MIAMI, FL. State inspectors walked into Fritanga Cana Brava 3 on NW 7th Street on July 9 and documented food not cooked to required minimum temperatures, toxic chemicals improperly stored near food prep areas, and shellfish with no identification records — seven high-severity violations in a single visit, and the restaurant remained open.
What Inspectors Found
The most immediately dangerous finding was food not cooked to the required minimum temperature. At a fritanga, a Latin American restaurant format built around grilled and fried meats, undercooking is not an abstract concern — it is the central risk of the operation.
Inspectors also found toxic chemicals improperly stored or labeled. That citation means cleaning agents or other hazardous substances were kept in proximity to food or food prep surfaces, or were in containers that did not clearly identify their contents.
Shellfish on the menu had no identification tags or records. That means inspectors could not determine where those oysters, clams, or mussels came from. Food contact surfaces were not properly cleaned or sanitized, a finding that points to contamination risk across every dish prepared at those surfaces.
Employees were observed using improper handwashing technique, and the facility had no written employee health policy. The facility also posted no consumer advisory warning customers about the risks of raw or undercooked foods.
What These Violations Mean
The undercooked food citation is among the most direct threats to customer health in the inspection record. Salmonella in poultry, for example, survives below 165 degrees Fahrenheit. A customer who ate improperly cooked meat at Fritanga Cana Brava 3 on July 9 had no way of knowing the food had not reached a safe temperature.

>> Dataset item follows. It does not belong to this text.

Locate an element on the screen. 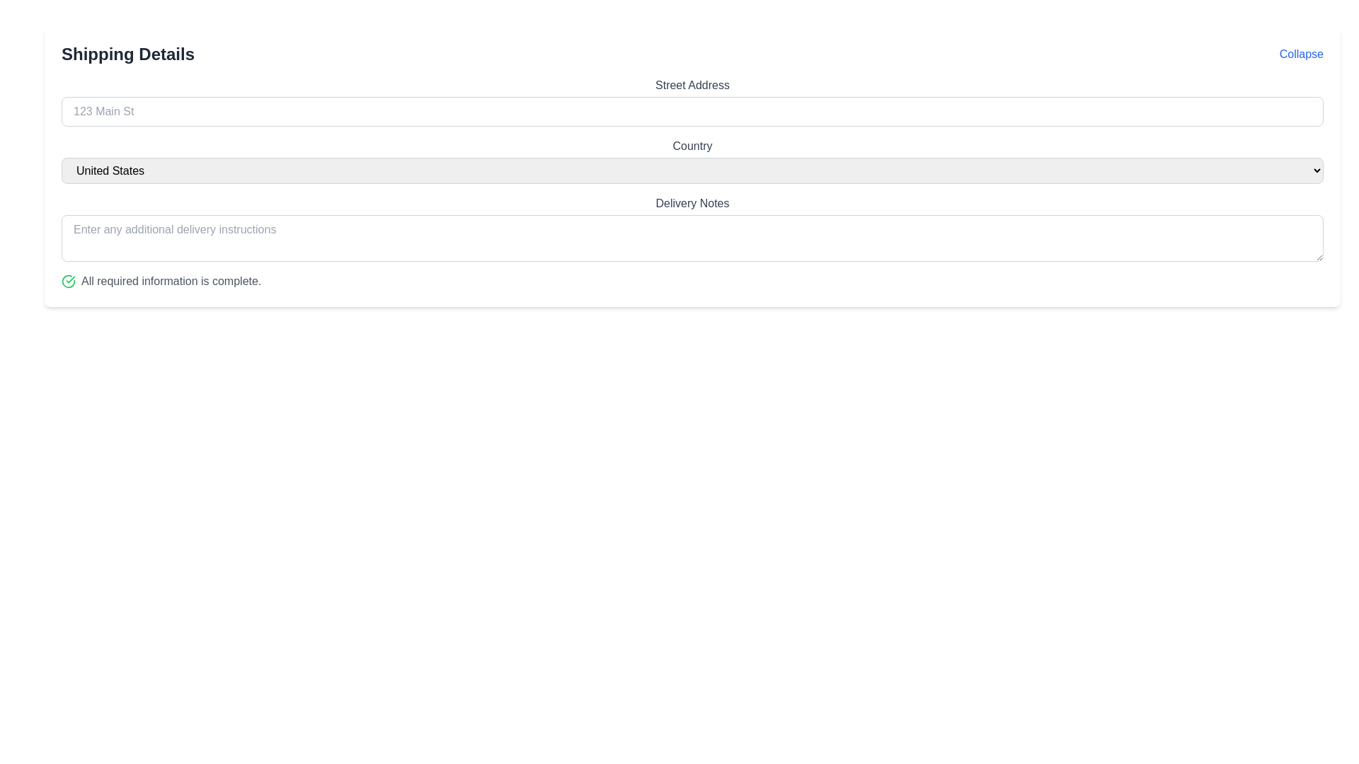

The shellfish traceability failure compounds that risk in a different direction. Shellfish are filter feeders that concentrate pathogens from the water they grow in. The identification tag system exists so that, if a customer becomes ill, health officials can trace the shellfish back to a specific harvest location and pull product from the same source. Without those records at Fritanga Cana Brava 3, that chain breaks entirely.

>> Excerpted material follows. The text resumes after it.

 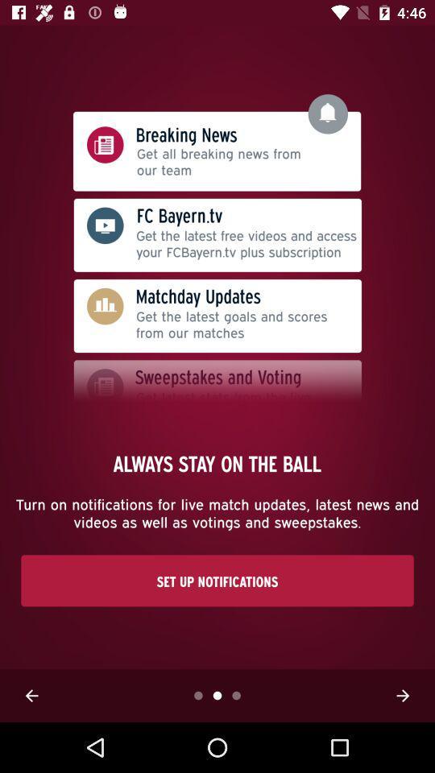 I want to click on next, so click(x=402, y=695).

The improper handwashing citation is not about whether employees washed their hands. It means they did wash their hands, but the technique was wrong — leaving pathogens on skin even after the attempt. Combined with no employee health policy, the facility had no formal mechanism to keep a sick worker out of the kitchen and no reliable way to ensure clean hands were actually clean.

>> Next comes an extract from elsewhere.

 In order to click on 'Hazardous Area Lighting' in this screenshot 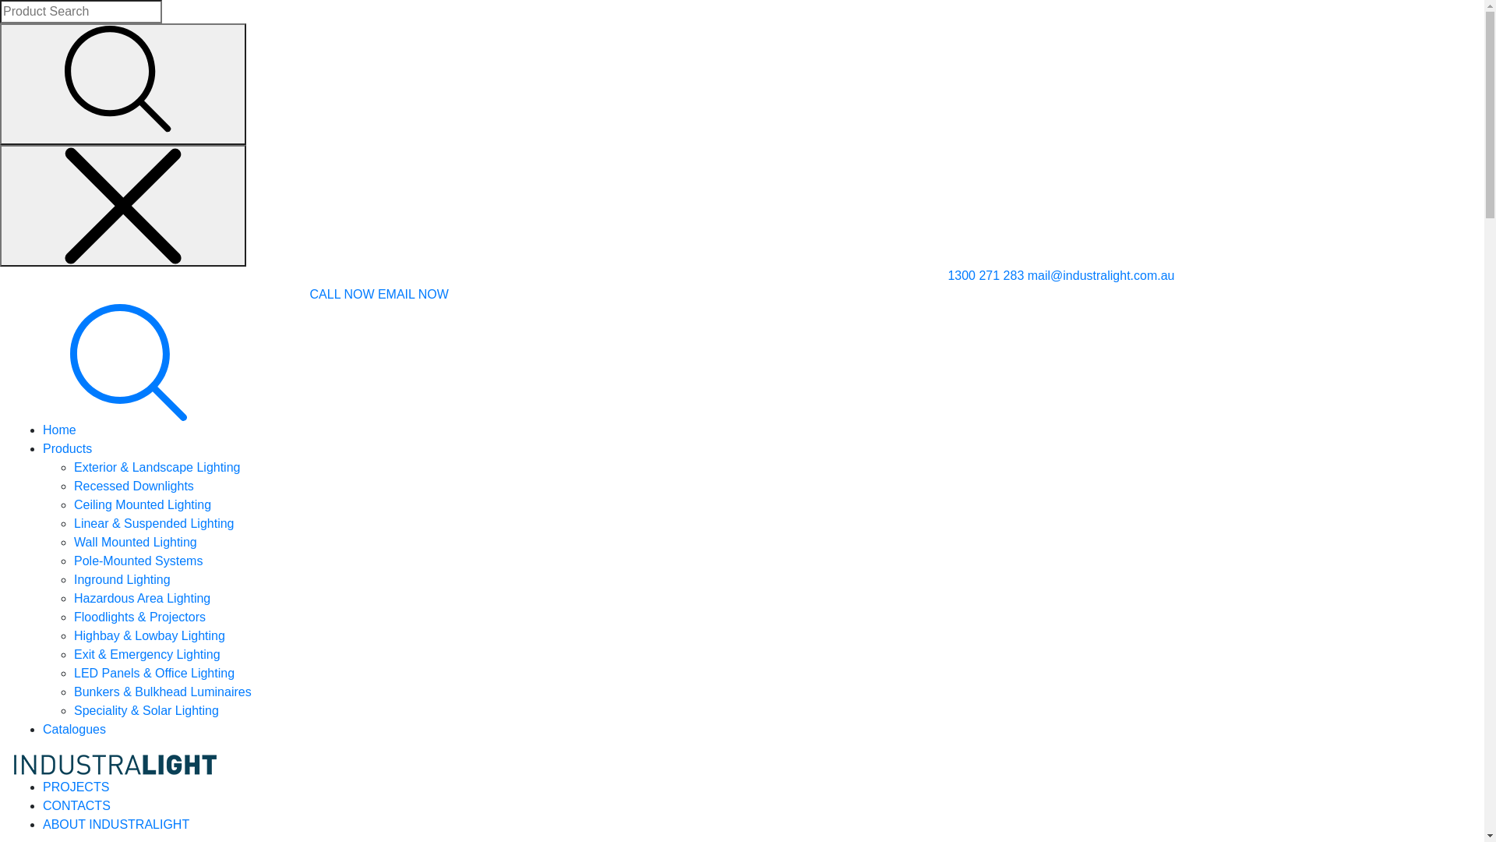, I will do `click(142, 597)`.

Improperly stored or labeled chemicals near food prep areas represent a different category of harm: not bacterial, but chemical. Mislabeled containers or chemicals stored adjacent to food create conditions for acute poisoning that can affect any customer, regardless of immune status or age.
The Longer Record
The July 9 inspection was not an isolated bad day. State records show 25 inspections on file for Fritanga Cana Brava 3, with 272 total violations documented across that history.
The pattern of high-severity violations runs through nearly every inspection in the recent record. In December 2023, inspectors cited 8 high-severity violations in a single visit. The August 2025 inspection produced 5 high-severity violations. Two separate inspections conducted on the same day in October 2025 turned up 2 and 4 high-severity violations respectively.
High-severity violations appeared in every documented inspection going back to at least 2023. The categories shift somewhat from visit to visit, but the volume does not. The July 9 tally of 7 high-severity violations is the second-highest single-visit count in the recent record, behind only December 2023.
The facility has never been emergency-closed in its inspection history.
The Longer Record in Context
Twenty-five inspections. Two hundred and seventy-two total violations. No emergency closure.
That combination is what the record shows at Fritanga Cana Brava 3 as of July 9, 2026. The July visit added 7 more high-severity citations to that total, including undercooking, unlabeled chemicals, and shellfish with no traceable origin.
The restaurant on NW 7th Street was open for business when inspectors left.